Every line of the data needs to be returned exactly.

[Provided entries Boundary: Start]

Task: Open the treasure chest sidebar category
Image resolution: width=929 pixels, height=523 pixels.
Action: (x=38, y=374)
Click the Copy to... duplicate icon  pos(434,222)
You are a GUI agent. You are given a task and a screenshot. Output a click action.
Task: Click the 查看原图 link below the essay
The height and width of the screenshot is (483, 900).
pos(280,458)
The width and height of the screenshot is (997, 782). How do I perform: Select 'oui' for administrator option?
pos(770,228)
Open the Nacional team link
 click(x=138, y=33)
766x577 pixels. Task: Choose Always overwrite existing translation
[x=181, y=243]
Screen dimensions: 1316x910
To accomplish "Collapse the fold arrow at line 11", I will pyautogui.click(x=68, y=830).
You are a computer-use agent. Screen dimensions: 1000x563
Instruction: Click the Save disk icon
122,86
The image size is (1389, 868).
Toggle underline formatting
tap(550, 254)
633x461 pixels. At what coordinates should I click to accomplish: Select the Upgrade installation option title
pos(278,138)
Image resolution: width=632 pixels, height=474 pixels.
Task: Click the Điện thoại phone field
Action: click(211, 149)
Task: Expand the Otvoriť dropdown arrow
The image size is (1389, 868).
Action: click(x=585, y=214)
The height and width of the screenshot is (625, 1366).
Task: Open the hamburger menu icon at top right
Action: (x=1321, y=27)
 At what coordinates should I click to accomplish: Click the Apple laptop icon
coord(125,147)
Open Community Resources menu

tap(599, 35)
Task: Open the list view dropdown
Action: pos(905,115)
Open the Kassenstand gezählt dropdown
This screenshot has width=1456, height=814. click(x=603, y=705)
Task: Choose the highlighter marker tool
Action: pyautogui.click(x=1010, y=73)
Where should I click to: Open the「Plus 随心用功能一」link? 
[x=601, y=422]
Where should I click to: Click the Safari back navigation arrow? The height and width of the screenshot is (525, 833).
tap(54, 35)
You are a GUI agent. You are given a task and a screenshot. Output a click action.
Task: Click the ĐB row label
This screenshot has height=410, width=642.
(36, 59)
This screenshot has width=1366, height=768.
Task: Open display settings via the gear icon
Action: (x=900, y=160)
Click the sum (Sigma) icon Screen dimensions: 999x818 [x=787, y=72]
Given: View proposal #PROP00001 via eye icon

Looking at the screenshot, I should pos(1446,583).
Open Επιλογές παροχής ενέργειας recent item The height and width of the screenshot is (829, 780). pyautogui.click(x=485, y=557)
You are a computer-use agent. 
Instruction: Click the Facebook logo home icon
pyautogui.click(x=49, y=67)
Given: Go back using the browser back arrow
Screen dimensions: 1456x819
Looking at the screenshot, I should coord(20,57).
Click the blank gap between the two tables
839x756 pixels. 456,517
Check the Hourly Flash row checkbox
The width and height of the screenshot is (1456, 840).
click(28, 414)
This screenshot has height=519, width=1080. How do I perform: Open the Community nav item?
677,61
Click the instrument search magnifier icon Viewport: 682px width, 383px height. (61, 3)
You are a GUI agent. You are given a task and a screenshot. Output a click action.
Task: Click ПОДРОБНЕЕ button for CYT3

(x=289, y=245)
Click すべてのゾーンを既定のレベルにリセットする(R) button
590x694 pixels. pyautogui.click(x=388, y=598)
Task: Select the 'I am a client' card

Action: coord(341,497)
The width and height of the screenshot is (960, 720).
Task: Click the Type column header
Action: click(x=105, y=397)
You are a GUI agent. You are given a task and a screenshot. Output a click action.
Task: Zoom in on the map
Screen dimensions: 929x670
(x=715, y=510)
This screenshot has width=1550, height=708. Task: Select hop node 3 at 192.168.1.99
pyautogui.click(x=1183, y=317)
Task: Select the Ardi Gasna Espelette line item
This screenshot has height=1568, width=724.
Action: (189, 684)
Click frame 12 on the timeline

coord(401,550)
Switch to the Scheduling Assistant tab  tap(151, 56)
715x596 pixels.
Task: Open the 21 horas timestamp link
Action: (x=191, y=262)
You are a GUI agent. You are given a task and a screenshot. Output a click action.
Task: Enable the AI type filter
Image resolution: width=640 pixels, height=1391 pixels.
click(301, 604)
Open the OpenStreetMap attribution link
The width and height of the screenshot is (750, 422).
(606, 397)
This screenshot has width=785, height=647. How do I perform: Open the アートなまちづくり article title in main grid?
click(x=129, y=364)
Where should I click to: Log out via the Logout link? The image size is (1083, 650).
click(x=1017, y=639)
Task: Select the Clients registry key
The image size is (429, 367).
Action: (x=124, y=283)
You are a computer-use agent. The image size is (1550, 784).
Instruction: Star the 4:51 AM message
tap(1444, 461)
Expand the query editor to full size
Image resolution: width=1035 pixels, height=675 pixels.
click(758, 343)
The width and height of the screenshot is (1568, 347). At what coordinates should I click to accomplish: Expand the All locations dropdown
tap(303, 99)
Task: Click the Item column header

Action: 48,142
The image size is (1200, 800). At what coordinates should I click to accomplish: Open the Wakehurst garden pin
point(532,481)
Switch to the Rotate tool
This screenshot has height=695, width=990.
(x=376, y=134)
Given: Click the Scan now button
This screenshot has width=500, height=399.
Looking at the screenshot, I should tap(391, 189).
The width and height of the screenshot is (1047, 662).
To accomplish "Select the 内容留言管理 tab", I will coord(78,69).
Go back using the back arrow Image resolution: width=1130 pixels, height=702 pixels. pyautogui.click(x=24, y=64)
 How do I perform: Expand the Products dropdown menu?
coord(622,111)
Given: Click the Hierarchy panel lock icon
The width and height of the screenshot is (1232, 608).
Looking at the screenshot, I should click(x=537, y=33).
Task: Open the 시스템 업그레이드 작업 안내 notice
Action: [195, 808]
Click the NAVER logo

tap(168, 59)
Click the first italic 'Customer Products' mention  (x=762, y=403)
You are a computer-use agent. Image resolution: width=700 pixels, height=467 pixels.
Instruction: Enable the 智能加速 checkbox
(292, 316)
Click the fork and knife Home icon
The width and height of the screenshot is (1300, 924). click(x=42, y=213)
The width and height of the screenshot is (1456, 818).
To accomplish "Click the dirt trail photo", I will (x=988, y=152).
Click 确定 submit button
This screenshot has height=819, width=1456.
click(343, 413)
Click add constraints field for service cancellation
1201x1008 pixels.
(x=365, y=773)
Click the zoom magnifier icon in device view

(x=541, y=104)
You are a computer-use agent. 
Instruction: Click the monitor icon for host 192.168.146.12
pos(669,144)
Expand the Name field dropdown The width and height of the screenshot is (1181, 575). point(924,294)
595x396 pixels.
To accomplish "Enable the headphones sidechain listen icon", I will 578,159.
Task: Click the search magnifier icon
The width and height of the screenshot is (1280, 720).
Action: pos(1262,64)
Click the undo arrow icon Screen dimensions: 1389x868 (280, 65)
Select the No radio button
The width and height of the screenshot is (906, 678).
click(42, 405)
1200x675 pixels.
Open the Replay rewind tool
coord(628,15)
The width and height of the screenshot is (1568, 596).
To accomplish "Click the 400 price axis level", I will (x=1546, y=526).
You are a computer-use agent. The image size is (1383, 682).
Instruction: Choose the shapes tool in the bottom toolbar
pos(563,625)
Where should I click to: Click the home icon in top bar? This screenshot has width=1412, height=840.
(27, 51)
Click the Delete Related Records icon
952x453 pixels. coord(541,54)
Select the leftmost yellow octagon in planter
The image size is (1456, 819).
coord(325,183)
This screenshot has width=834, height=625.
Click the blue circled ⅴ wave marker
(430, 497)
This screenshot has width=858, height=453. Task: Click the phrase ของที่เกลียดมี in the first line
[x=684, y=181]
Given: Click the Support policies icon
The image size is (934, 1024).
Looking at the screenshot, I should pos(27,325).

[Provided entries Boundary: End]

**Answer area**.
Task: Open the treasure chest sidebar category
Image resolution: width=929 pixels, height=523 pixels.
Action: (x=38, y=374)
Click the Copy to... duplicate icon  pos(434,222)
You are a GUI agent. You are given a task and a screenshot. Output a click action.
Task: Click the 查看原图 link below the essay
The height and width of the screenshot is (483, 900).
pos(280,458)
The width and height of the screenshot is (997, 782). How do I perform: Select 'oui' for administrator option?
pos(770,228)
Open the Nacional team link
 click(x=138, y=33)
766x577 pixels. Task: Choose Always overwrite existing translation
[x=181, y=243]
Screen dimensions: 1316x910
To accomplish "Collapse the fold arrow at line 11", I will pyautogui.click(x=68, y=830).
You are a computer-use agent. Screen dimensions: 1000x563
Instruction: Click the Save disk icon
122,86
The image size is (1389, 868).
Toggle underline formatting
tap(550, 254)
633x461 pixels. At what coordinates should I click to accomplish: Select the Upgrade installation option title
pos(278,138)
Image resolution: width=632 pixels, height=474 pixels.
Task: Click the Điện thoại phone field
Action: click(211, 149)
Task: Expand the Otvoriť dropdown arrow
The image size is (1389, 868).
Action: click(x=585, y=214)
The height and width of the screenshot is (625, 1366).
Task: Open the hamburger menu icon at top right
Action: (x=1321, y=27)
 At what coordinates should I click to accomplish: Click the Apple laptop icon
coord(125,147)
Open Community Resources menu

tap(599, 35)
Task: Open the list view dropdown
Action: pos(905,115)
Open the Kassenstand gezählt dropdown
This screenshot has width=1456, height=814. click(x=603, y=705)
Task: Choose the highlighter marker tool
Action: pyautogui.click(x=1010, y=73)
Where should I click to: Open the「Plus 随心用功能一」link? 
[x=601, y=422]
Where should I click to: Click the Safari back navigation arrow? The height and width of the screenshot is (525, 833).
tap(54, 35)
You are a GUI agent. You are given a task and a screenshot. Output a click action.
Task: Click the ĐB row label
This screenshot has height=410, width=642.
(36, 59)
This screenshot has width=1366, height=768.
Task: Open display settings via the gear icon
Action: (x=900, y=160)
Click the sum (Sigma) icon Screen dimensions: 999x818 [x=787, y=72]
Given: View proposal #PROP00001 via eye icon

Looking at the screenshot, I should pos(1446,583).
Open Επιλογές παροχής ενέργειας recent item The height and width of the screenshot is (829, 780). pyautogui.click(x=485, y=557)
You are a computer-use agent. 
Instruction: Click the Facebook logo home icon
pyautogui.click(x=49, y=67)
Given: Go back using the browser back arrow
Screen dimensions: 1456x819
Looking at the screenshot, I should coord(20,57).
Click the blank gap between the two tables
839x756 pixels. 456,517
Check the Hourly Flash row checkbox
The width and height of the screenshot is (1456, 840).
click(28, 414)
This screenshot has height=519, width=1080. How do I perform: Open the Community nav item?
677,61
Click the instrument search magnifier icon Viewport: 682px width, 383px height. (61, 3)
You are a GUI agent. You are given a task and a screenshot. Output a click action.
Task: Click ПОДРОБНЕЕ button for CYT3

(x=289, y=245)
Click すべてのゾーンを既定のレベルにリセットする(R) button
590x694 pixels. pyautogui.click(x=388, y=598)
Task: Select the 'I am a client' card

Action: coord(341,497)
The width and height of the screenshot is (960, 720).
Task: Click the Type column header
Action: click(x=105, y=397)
You are a GUI agent. You are given a task and a screenshot. Output a click action.
Task: Zoom in on the map
Screen dimensions: 929x670
(x=715, y=510)
This screenshot has width=1550, height=708. Task: Select hop node 3 at 192.168.1.99
pyautogui.click(x=1183, y=317)
Task: Select the Ardi Gasna Espelette line item
This screenshot has height=1568, width=724.
Action: (189, 684)
Click frame 12 on the timeline

coord(401,550)
Switch to the Scheduling Assistant tab  tap(151, 56)
715x596 pixels.
Task: Open the 21 horas timestamp link
Action: (x=191, y=262)
You are a GUI agent. You are given a task and a screenshot. Output a click action.
Task: Enable the AI type filter
Image resolution: width=640 pixels, height=1391 pixels.
click(301, 604)
Open the OpenStreetMap attribution link
The width and height of the screenshot is (750, 422).
(606, 397)
This screenshot has width=785, height=647. How do I perform: Open the アートなまちづくり article title in main grid?
click(x=129, y=364)
Where should I click to: Log out via the Logout link? The image size is (1083, 650).
click(x=1017, y=639)
Task: Select the Clients registry key
The image size is (429, 367).
Action: (x=124, y=283)
You are a computer-use agent. The image size is (1550, 784).
Instruction: Star the 4:51 AM message
tap(1444, 461)
Expand the query editor to full size
Image resolution: width=1035 pixels, height=675 pixels.
click(758, 343)
The width and height of the screenshot is (1568, 347). At what coordinates should I click to accomplish: Expand the All locations dropdown
tap(303, 99)
Task: Click the Item column header

Action: 48,142
The image size is (1200, 800). At what coordinates should I click to accomplish: Open the Wakehurst garden pin
point(532,481)
Switch to the Rotate tool
This screenshot has height=695, width=990.
(x=376, y=134)
Given: Click the Scan now button
This screenshot has width=500, height=399.
Looking at the screenshot, I should tap(391, 189).
The width and height of the screenshot is (1047, 662).
To accomplish "Select the 内容留言管理 tab", I will coord(78,69).
Go back using the back arrow Image resolution: width=1130 pixels, height=702 pixels. pyautogui.click(x=24, y=64)
 How do I perform: Expand the Products dropdown menu?
coord(622,111)
Given: Click the Hierarchy panel lock icon
The width and height of the screenshot is (1232, 608).
Looking at the screenshot, I should click(x=537, y=33).
Task: Open the 시스템 업그레이드 작업 안내 notice
Action: [195, 808]
Click the NAVER logo

tap(168, 59)
Click the first italic 'Customer Products' mention  (x=762, y=403)
You are a computer-use agent. Image resolution: width=700 pixels, height=467 pixels.
Instruction: Enable the 智能加速 checkbox
(292, 316)
Click the fork and knife Home icon
The width and height of the screenshot is (1300, 924). click(x=42, y=213)
The width and height of the screenshot is (1456, 818).
To accomplish "Click the dirt trail photo", I will (x=988, y=152).
Click 确定 submit button
This screenshot has height=819, width=1456.
click(343, 413)
Click add constraints field for service cancellation
1201x1008 pixels.
(x=365, y=773)
Click the zoom magnifier icon in device view

(x=541, y=104)
You are a computer-use agent. 
Instruction: Click the monitor icon for host 192.168.146.12
pos(669,144)
Expand the Name field dropdown The width and height of the screenshot is (1181, 575). point(924,294)
595x396 pixels.
To accomplish "Enable the headphones sidechain listen icon", I will 578,159.
Task: Click the search magnifier icon
The width and height of the screenshot is (1280, 720).
Action: pos(1262,64)
Click the undo arrow icon Screen dimensions: 1389x868 (280, 65)
Select the No radio button
The width and height of the screenshot is (906, 678).
click(42, 405)
1200x675 pixels.
Open the Replay rewind tool
coord(628,15)
The width and height of the screenshot is (1568, 596).
To accomplish "Click the 400 price axis level", I will (x=1546, y=526).
You are a computer-use agent. The image size is (1383, 682).
Instruction: Choose the shapes tool in the bottom toolbar
pos(563,625)
Where should I click to: Click the home icon in top bar? This screenshot has width=1412, height=840.
(27, 51)
Click the Delete Related Records icon
952x453 pixels. coord(541,54)
Select the leftmost yellow octagon in planter
The image size is (1456, 819).
coord(325,183)
This screenshot has width=834, height=625.
Click the blue circled ⅴ wave marker
(430, 497)
This screenshot has width=858, height=453. Task: Click the phrase ของที่เกลียดมี in the first line
[x=684, y=181]
Given: Click the Support policies icon
The image size is (934, 1024).
Looking at the screenshot, I should pos(27,325).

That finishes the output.